Donna Morrison tries hard to remember her brother Darren Conway before drugs came into their lives.
But as Scotland revealed record drug-death figures on Friday, what she can’t forget is the chaos his addiction caused.
Darren had been on the brink of going into rehab when lockdown scuppered his chances – within a year, he was dead.
“When we were young, he looked after me, he was my hero,” Donna says. “I’ll be forever grateful for that. He was my brother, Darren Conway, just a wee fella whose life went off the rails.”
‘I lived in hope’
Darren, who’d been staying in a Glasgow hostel, died aged 49 on March 17 following a history of drug addiction stretching back to his early 20s.
Despite having worked before, attempts to save his life using the overdose-reversing medication Naloxone failed, and he died in hospital after suffering a cardiac arrest.
While Donna is still waiting for the results of official toxicology reports to confirm what was in his system, she knows he took heroin, methadone and other substances such as etizolam, known as Street Valium.
“He was my brother,” she says. “I just lived in hope he would one day turn that corner.”
‘The change was drastic’
After growing up in Irvine, North Ayrshire, the siblings left home around the same time – but while Donna only moved three miles away, Darren headed to Glasgow, where his life became caught in a “downward spiral”.
Donna had children and raised a family, losing touch with Darren as he became homeless; sleeping rough and ending up in prison.
“When I got back in contact with him after a gap of around three years, the change was drastic,” she says. “He didn’t even look like my brother anymore. You could tell his lifestyle had consumed him.

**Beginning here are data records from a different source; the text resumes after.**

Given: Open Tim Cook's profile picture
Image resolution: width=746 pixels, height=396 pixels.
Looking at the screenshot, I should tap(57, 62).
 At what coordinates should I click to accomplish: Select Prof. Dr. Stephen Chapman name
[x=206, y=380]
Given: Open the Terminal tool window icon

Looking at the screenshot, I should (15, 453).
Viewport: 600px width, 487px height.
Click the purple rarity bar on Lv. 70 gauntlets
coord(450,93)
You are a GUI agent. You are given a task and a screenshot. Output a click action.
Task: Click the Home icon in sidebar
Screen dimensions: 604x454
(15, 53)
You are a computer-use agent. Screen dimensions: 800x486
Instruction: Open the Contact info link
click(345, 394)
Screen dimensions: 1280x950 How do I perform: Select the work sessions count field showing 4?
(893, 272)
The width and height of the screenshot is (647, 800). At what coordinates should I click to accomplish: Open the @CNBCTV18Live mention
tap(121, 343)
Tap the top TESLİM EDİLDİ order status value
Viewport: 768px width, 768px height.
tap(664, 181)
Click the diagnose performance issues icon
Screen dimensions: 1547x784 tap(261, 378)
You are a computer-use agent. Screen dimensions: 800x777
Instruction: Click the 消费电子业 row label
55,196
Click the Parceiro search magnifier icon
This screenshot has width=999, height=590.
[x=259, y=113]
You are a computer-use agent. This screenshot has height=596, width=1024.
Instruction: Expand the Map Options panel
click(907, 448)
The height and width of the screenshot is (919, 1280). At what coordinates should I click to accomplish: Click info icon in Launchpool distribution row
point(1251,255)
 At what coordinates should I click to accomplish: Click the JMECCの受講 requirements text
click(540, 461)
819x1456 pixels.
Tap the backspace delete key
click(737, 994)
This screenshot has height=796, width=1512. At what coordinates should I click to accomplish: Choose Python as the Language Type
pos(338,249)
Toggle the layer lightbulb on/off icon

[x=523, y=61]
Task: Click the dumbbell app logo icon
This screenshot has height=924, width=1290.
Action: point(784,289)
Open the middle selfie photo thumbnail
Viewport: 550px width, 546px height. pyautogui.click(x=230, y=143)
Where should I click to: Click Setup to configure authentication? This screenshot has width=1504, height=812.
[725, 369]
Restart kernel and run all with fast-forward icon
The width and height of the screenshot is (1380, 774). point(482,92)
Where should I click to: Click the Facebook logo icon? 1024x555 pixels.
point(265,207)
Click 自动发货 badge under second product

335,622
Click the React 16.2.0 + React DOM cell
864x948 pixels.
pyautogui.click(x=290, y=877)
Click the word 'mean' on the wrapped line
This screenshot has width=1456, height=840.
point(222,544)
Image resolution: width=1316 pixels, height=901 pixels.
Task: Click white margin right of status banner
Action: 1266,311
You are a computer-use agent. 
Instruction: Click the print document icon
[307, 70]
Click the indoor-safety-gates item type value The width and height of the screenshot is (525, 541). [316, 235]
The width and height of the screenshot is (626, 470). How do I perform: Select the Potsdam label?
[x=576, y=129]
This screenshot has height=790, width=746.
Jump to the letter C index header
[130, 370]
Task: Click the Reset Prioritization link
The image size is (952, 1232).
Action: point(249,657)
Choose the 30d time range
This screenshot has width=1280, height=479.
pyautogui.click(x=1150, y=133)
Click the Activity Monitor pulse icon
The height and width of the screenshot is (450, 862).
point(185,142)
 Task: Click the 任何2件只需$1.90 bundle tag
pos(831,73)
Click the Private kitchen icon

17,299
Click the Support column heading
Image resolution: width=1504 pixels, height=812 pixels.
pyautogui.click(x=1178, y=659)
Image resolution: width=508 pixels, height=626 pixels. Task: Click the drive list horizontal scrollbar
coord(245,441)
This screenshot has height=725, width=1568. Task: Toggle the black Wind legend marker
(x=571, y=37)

“He had Hep C first, then HIV and his girlfriend passed away in 2015 with drugs. She was only 30. He lost one of his good friends to drugs too, but all that never stopped him.
“To me, it wasn’t that he didn’t want help, but getting the right support was difficult.”
‘Hurdles are too high’
In December 2019, Donna learned through social media that Darren had been taken into hospital with a severe chest infection. Together with a friend who was also a drug support worker, plans were made to secure him a rehab place with the charity Teen Challenge.
“You always know when people want to go into recovery,” the support worker, Darren Anderson, says. “Darren had that spark when he was lying in hospital, but no one has the strength to run before they can walk.
“It’s not even that there are too many hurdles – the hurdles are too high.”
First, Darren had to reduce his methadone intake before he could be accepted for rehab. He managed this in hospital, but as soon as he was discharged, he went “back to square one” as his prescription was increased.
Then the pandemic took hold and the first lockdown was imposed in March 2020 – just as Darren was on the cusp of getting proper help.
“We got the paperwork done, we signed him up, got him linked in with rehab and Darren was buying into it,” recalls Donna. “But as we were under lockdown, I couldn’t travel to Glasgow to see him, so I was ordering shopping and getting a supermarket to deliver it to him at the hostel.
“In our last phone call, we spoke about the food parcel and I said ‘once restrictions are lifted, I’ll come up and see you’.
“A couple of weeks later, I got the phone call to say that he was gone.”
Instead of making plans for rehab, Darren Anderson was instead helping to lead a funeral service.
“I don’t even know if there are words to describe how I felt,” he says. “You can lose hope yourself. You think ‘what is the point?’.
“You know you can do good things in your community and can get results. You see people getting better, getting into rehab in the right circumstances, getting the right care plan, and then something like this happens and it sets you back.”
Donna has been left with unanswered questions and wants other families to be spared her pain; she asks herself all the time if she could have done more, or done something differently.
But she says: “I was one person, one person for one other person with huge issues. You can’t do that alone, you need help, you need support, you need consistency.”
‘I hope he’s at peace now’
Donna was allowed to scatter some of Darren’s ashes in the grounds of Sunnybrae in Aberdeen, the rehab centre where it was hoped he would have received help to beat his addiction.
“They didn’t know Darren, they never even met him, but they are now also allowing us to put a photo of him on their memorial wall,” she says.
“I don’t know if he’d have made it to rehab or not, but I lived in hope my brother could have turned that corner.
“He has a more settled place in death than he did in life. I hope he’s at peace now.”